══ Data records ══

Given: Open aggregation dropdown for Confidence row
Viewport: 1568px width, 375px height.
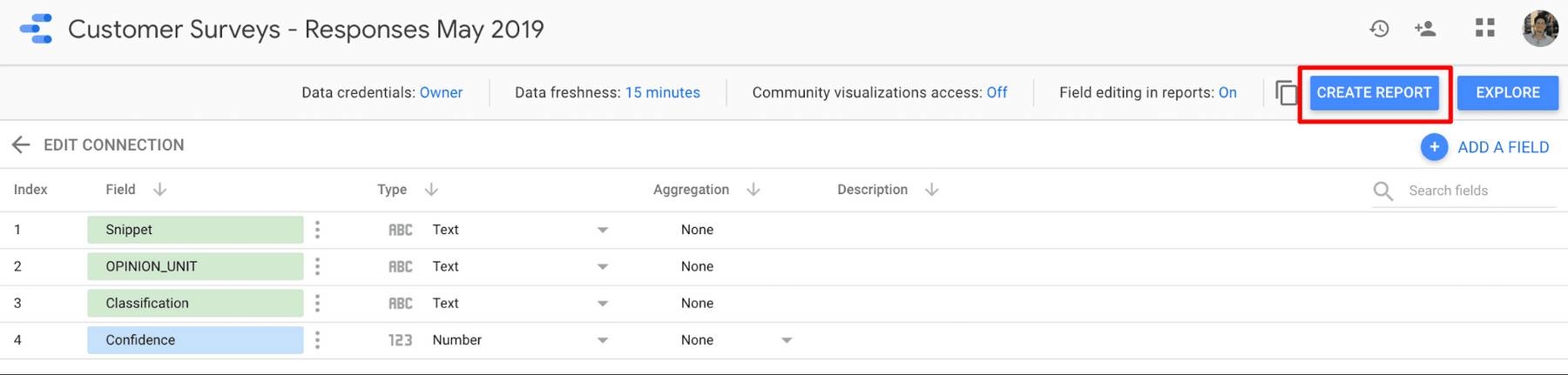Looking at the screenshot, I should (786, 340).
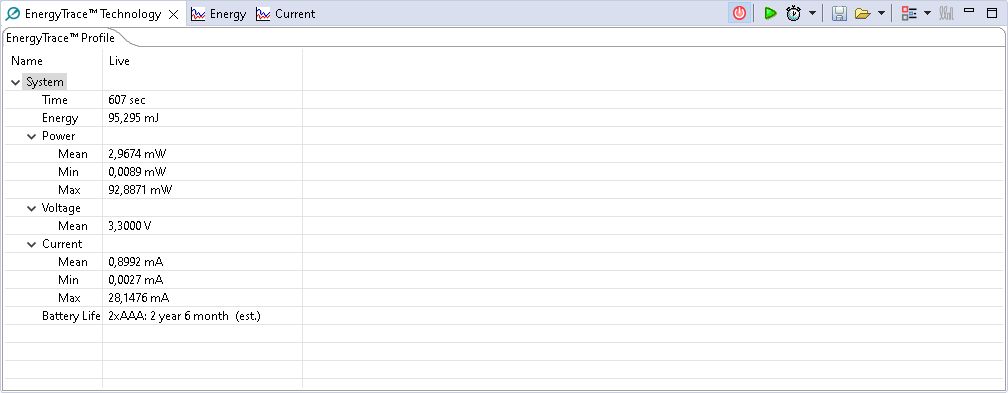This screenshot has height=393, width=1008.
Task: Open the capture duration dropdown arrow
Action: (813, 14)
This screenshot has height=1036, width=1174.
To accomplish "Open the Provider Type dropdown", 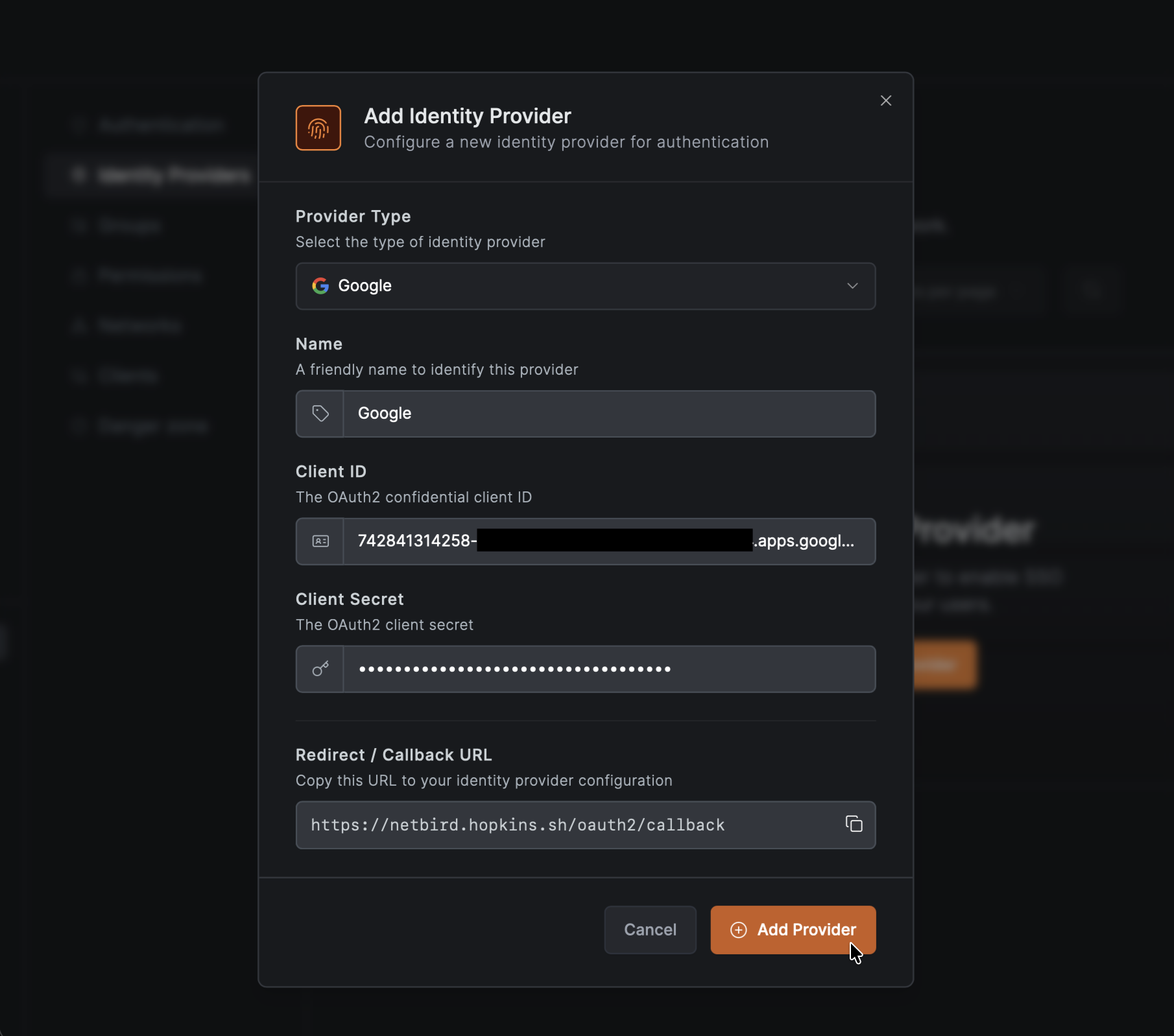I will pyautogui.click(x=586, y=286).
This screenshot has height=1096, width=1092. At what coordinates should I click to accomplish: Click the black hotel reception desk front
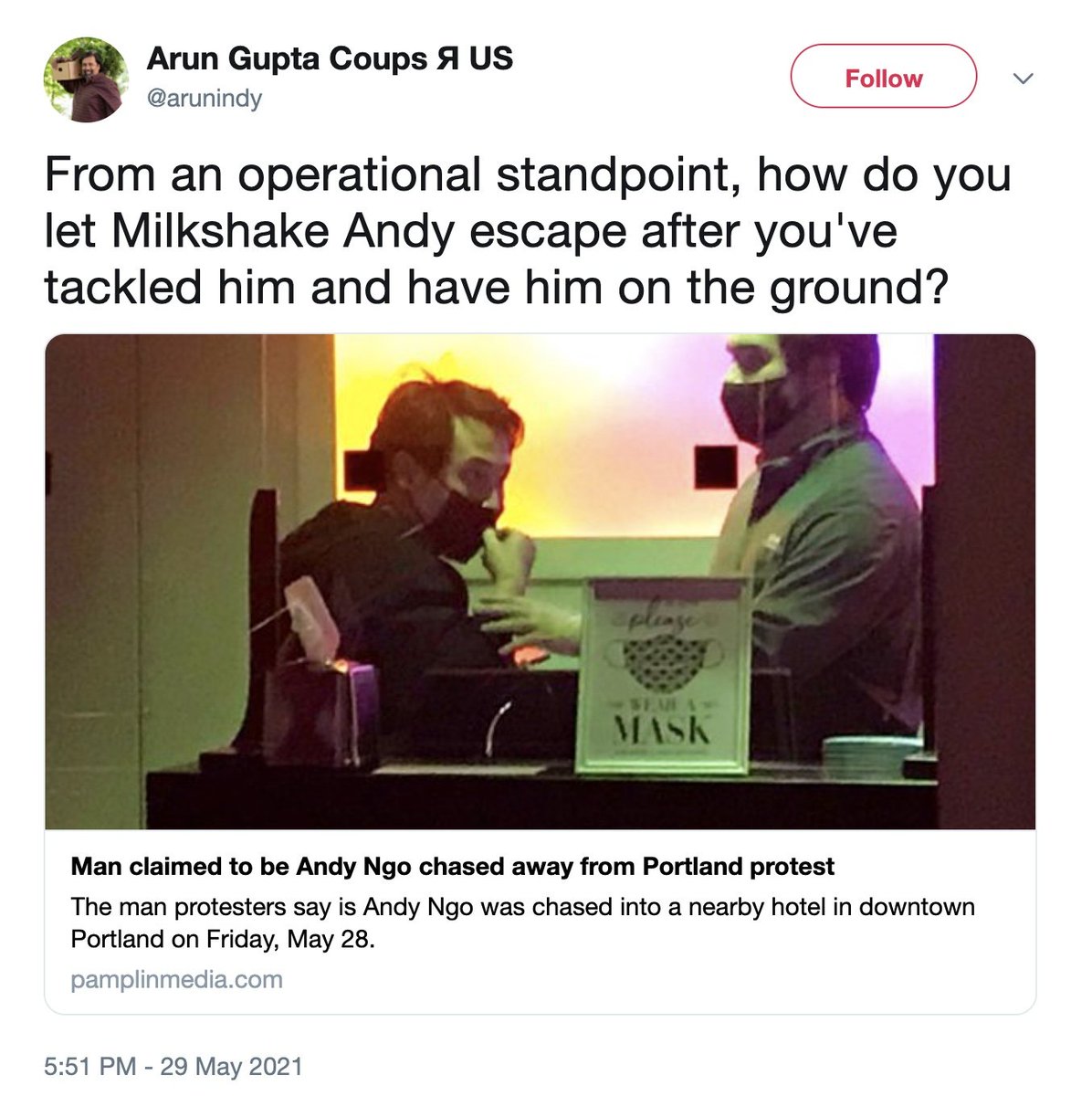pyautogui.click(x=539, y=802)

═══

_What the task asks_:
In the listing, find the line with "This screenshot has height=1096, width=1092." and retype exactly from there through the last line, both included, leaving the pictures out.

_Task output_:
This screenshot has height=1096, width=1092. At what coordinates should I click to accomplish: Click the black hotel reception desk front
pyautogui.click(x=539, y=802)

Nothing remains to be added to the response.